Quando o inimigo é uma força externa, nem sempre há motivos para alimentar o medo. Mas quando os inimigos se encontram no nosso próprio interior (traumas, recalques, frustrações, fracassos...), provocando medos paralisantes, é preciso ter a coragem para desvelá-los, conhecer a raiz de onde brotam, entrar em diálogo e reconciliar-nos com tudo aquilo que foi rejeitado e que continua envenenando nossa vida.
Podemos ser presa fácil de um medo que foi introjetado pelas experiências de insegurança e frustração do passado, e que impede deslanchar todas as nossas potencialidades humanas. Tal medo nos aniquila, pois mina toda possibilidade de alimentar a fé-confiança em nós mesmos, nos outros, e sobretudo n’Aquele que nunca provoca medo, com ameaças de inferno, julgamentos...
No fundo, o medo é a ignorância com respeito a nós mesmos; vivemos a cultura da superficialidade e esquecemos o caminho que dá acesso ao nosso coração.

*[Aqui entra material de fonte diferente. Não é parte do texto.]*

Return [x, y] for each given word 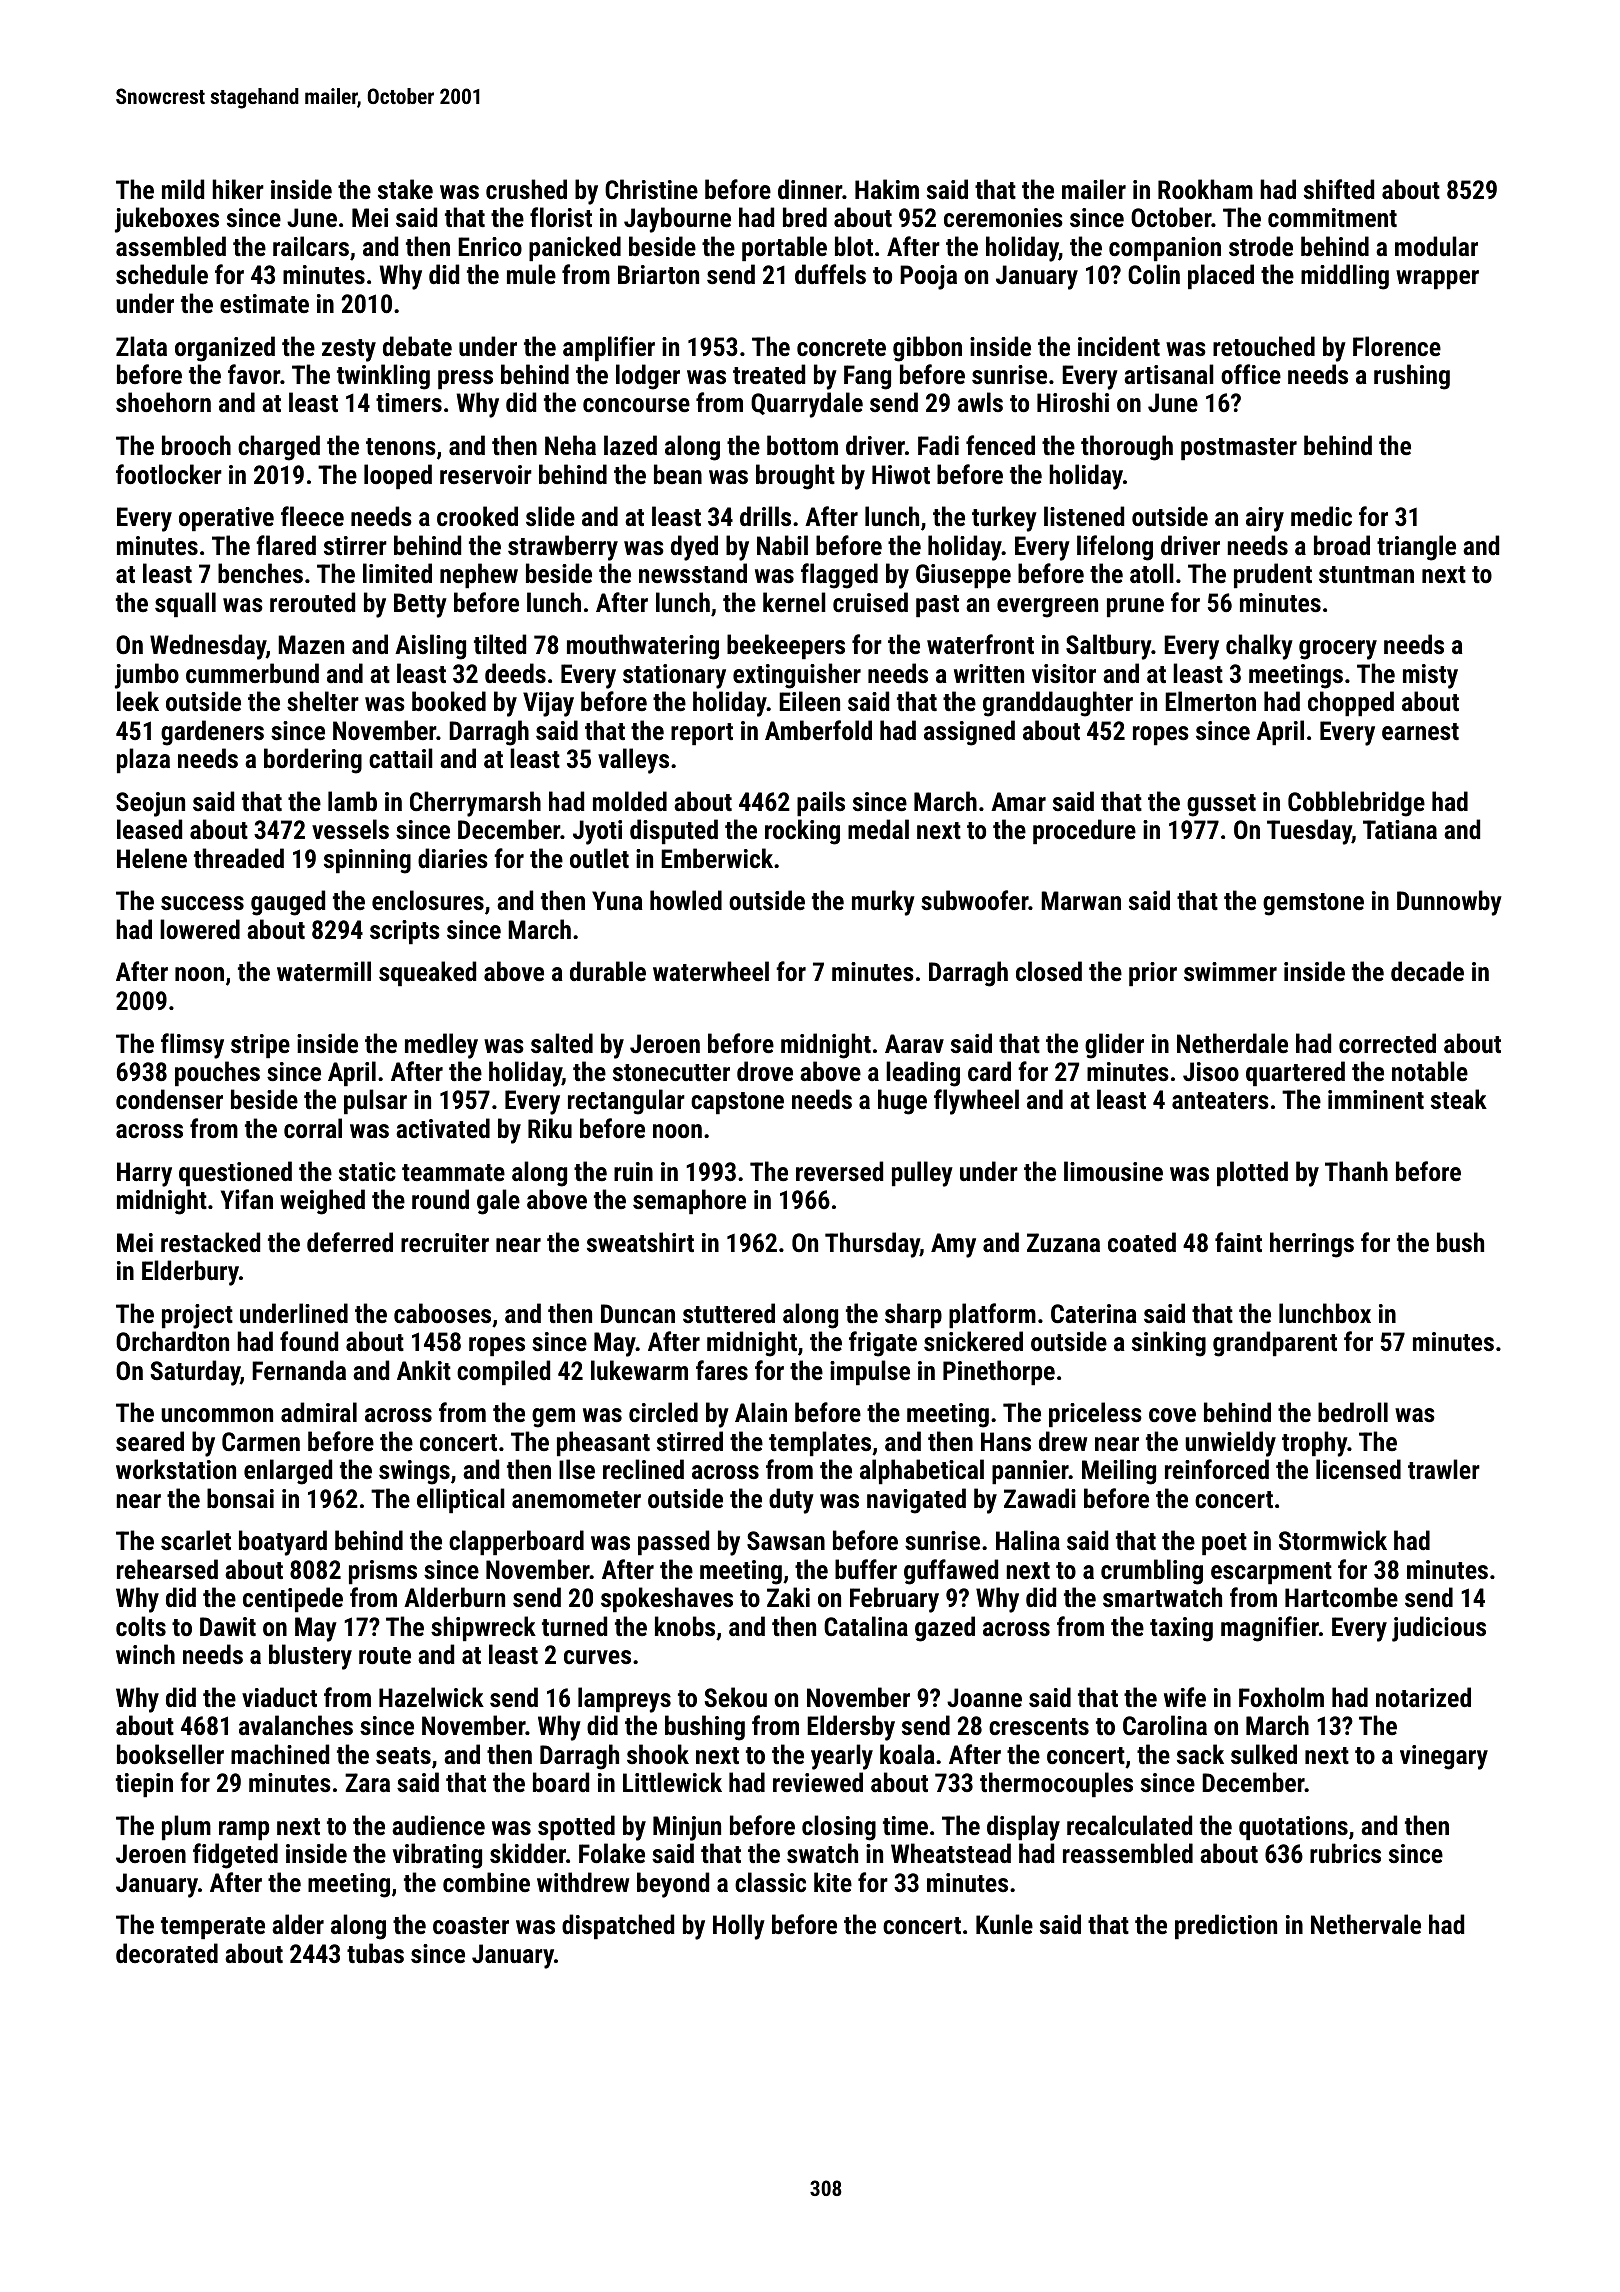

Se conhecêssemos nosso verdadeiro ser, não ha-veria lugar para o medo, que nos mantém confinados na prisão de nossa interioridade doentia. Se experimentássemos, por nós mesmos, a realidade que nos fundamenta, estaríamos sempre tranquilos e em paz.
Uma sadia interioridade supõe mobilizar o coração para a imprevisível revelação de um Deus Outro, que faz de nosso ser sua morada. Isso implica adentrar-nos com os pés descalços, despojando-nos de nosso afã de domínio, de controle, “deixando Deus ser Deus”: amor, mistério, surpresa, desconcerto, noite...
Todos nós já tivemos a oportunidade de perceber as consequências funestas quando levamos uma vida dispersa, agitada, ansiosa, evasiva, inquieta...; e, ao contrário, o que sentimos e saboreamos quando entramos no espaço interior, mesmo que seja por poucos instantes: a paz do coração, a serenidade prazerosa, a percepção do sussurro amável, a brisa que nos envolve quando permanecemos submergidos na certeza de saber que somos amados, sem dependência e nem fragmentação.
Alguns testemunhos confirmam e dão crédito a esta experiência interior: “Fizeste-nos para ti, e inquieto está nosso coração até que descanse em ti” (S. Agostinho). “Nada te perturbe, nada te espante, quem a Deus tem, nada lhe falta, só Deus basta” (S. Teresa de Jesus)
Sem a superação cotidiana desse medo, nossa missão estará comprometida; perderá sua força inovadora, garantida pela novidade do Projeto de Deus. O compromisso com o Reino requer de todos uma forte dose de coragem e uma alma ágil, animada e vivificada pelo sabor da aventura e da novidade.
Nada de medo nesta terra sobre a qual Jesus pisou e nos corações que Ele visita diariamente.
O velho medo não vigora onde os olhos se abrem para a suprema realidade do mundo como criação de Deus, e da vida como um presente d’Ele.
Vencido o medo, nós nos tornaremos autênticos(as), criativos(as) e audazes seguidores(as) de Jesus.
“Quem for medroso e tímido volte para trás” (Jz. 7,3).
Texto bíblico: Mt. 10,26-33
* Jesus conhece a necessidade de intervir no mais escondido de
cada um dos seus discípulos; ali estão alojados os mais diferentes medos, que minam a força e a coragem do seguimento.
* Dar nomes aos medos pessoais: são reais? Imaginários?
* Quê desejos alimentam e sustentam sua vida?